P- Yeah, my girlfriend overheard a conversation between two
guys on the bus the other day, where one was telling the other
how he hates it when a musician tries to get all political,
its just a song. She was struggling not to light into
this guy.
AP- Thats what art is for, to use it as a
vehicle to get that social message out. I think it is very important.
You really interact with society that way. I think its positive.
Film makers, musicians, visual artists, performance artists, all
can be positive in using their art to promote social change.
P- So whats the deal with the new anti-art
policies in the NY State prison system? Why do you think they
were initiated, and do you think it a smart move to stifle positive
creativity in people locked in cages?
AP- On March 29, 2002, Glen Goord, the Commissioner
of Corrections for NY State made a declaration where he prohibited
the sale of art by prisoners, doing away with a yearly art show,
the Correction On Canvas exhibit that was in existence for 35
years in the NY State prison system. Every year prisoners had
the opportunity to show and sell their work at this exhibit that
was run by the State Senate and the Department of Corrections
in the legislative office building in Albany. Fifty percent of
the proceeds went to crime victims.
P- To a crime victims fund, or to those specific individuals
hurt by the artist/criminals?
AP- A crime victims fund. What happened was
that Goord made a statement that it wasnt worth the anguish
that crime victims would feel for the little money that they raised
through the show, allowing prisoners to profits from their art.
Behind the scenes it was a political issue that started when Pataki
took office in 1995. At that time 100 percent of the profits went
to the prisoners, so an agreement was worked out where 50 percent
of the money raised would go to a crime victims. It worked for
almost 7 years, but last year, a mass murderer who killed something
like 11 prostitutes and chopped up their bodies was allowed to
show his work in the annual show that is run by the State Senate
and the Corrections Dept. The Daily News got a hold of it and
blew it up into a big story. An assembly man from Schenectady
took hold of the issue and from there the politics went into overdrive.

- [What you need to do]:
(a) Do the following statements agree with the interview? (i) The Correction On Canvas exhibit had existed for 35 years. (ii) All proceeds from the exhibit went to crime victims. (iii) The exhibit was held in Albany. Answer yes or no for each, quoting the deciding words of the interview.
(b) List every kind of artist that the interview names as able to use their art to promote social change.

- [Dataset extract]:
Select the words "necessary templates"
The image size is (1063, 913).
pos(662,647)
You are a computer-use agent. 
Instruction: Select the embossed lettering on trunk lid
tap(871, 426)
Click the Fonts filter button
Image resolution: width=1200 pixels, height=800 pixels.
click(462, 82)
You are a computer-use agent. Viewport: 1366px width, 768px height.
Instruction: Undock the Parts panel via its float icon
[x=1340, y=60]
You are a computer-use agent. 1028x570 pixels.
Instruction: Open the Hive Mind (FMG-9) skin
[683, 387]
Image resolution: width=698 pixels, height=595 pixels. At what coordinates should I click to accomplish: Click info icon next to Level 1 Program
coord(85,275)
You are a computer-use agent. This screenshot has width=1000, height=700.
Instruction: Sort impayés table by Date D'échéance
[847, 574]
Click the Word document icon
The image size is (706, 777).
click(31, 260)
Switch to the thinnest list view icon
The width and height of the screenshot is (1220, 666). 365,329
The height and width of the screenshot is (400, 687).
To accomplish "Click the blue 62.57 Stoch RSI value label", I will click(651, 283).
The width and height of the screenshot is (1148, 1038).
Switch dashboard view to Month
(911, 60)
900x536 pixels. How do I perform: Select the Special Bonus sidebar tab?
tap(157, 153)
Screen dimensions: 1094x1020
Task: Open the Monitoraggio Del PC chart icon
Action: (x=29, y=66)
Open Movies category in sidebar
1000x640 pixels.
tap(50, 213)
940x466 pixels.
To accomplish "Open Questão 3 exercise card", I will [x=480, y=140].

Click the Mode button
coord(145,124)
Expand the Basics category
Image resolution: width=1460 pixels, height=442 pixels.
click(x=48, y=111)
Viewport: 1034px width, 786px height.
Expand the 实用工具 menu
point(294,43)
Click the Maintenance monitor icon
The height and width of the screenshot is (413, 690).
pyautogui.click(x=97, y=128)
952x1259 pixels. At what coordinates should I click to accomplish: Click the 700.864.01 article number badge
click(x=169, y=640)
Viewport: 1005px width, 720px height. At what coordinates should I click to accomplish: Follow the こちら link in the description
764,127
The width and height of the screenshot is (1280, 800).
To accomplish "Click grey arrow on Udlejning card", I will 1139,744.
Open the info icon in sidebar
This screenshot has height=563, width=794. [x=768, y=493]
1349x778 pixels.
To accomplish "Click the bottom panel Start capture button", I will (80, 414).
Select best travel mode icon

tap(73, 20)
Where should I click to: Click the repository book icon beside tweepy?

- [Problem solutions]:
(a)
(i) Yes: "the Correction On Canvas exhibit that was in existence for 35 years"
(ii) No: "Fifty percent of the proceeds went to crime victims."
(iii) Yes: "in the legislative office building in Albany"

(b) Film makers, musicians, visual artists, performance artists